Collected data
========================================
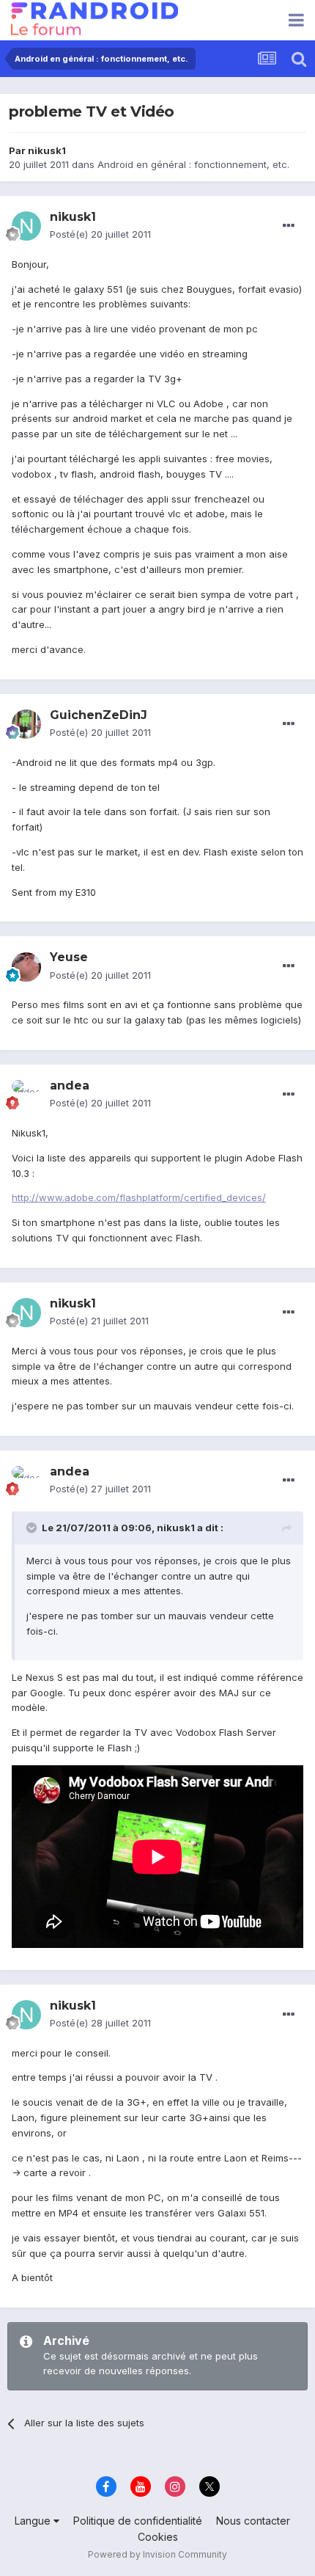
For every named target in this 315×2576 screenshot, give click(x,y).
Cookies (158, 2537)
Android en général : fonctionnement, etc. (193, 164)
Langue (34, 2520)
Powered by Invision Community (157, 2554)
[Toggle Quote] (33, 1527)
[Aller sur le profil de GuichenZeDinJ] (26, 724)
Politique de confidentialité (137, 2520)
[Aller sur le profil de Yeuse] (26, 967)
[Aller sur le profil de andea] (26, 1094)
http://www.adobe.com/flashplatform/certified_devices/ (139, 1197)
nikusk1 (47, 150)
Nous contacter (253, 2520)
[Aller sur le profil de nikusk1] (26, 226)
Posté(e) (100, 234)
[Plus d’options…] (288, 226)
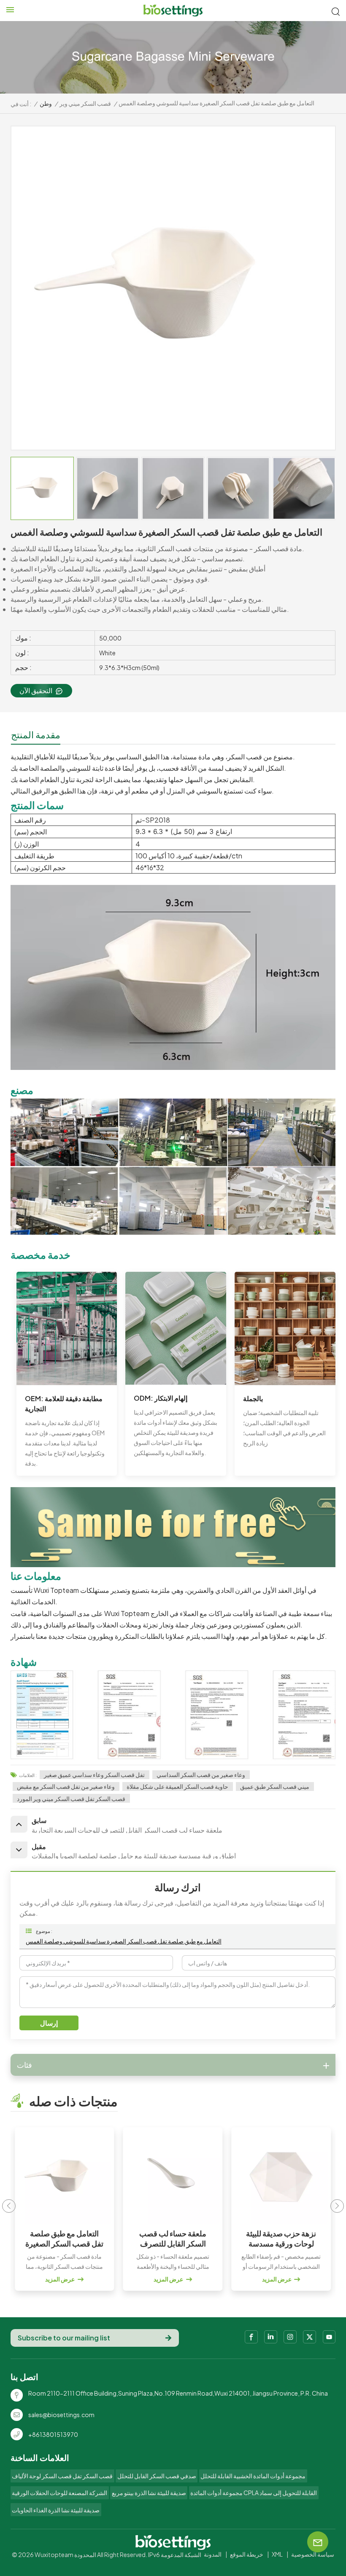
========================================
Please return the lines from the line with "[Aller sur le profil de nikusk1] (26, 226)" through the last line of the data, both included, exactly, and without pictures.

*Finished exercise:*
[Aller sur le profil de nikusk1] (26, 226)
Posté(e) (100, 234)
[Plus d’options…] (288, 226)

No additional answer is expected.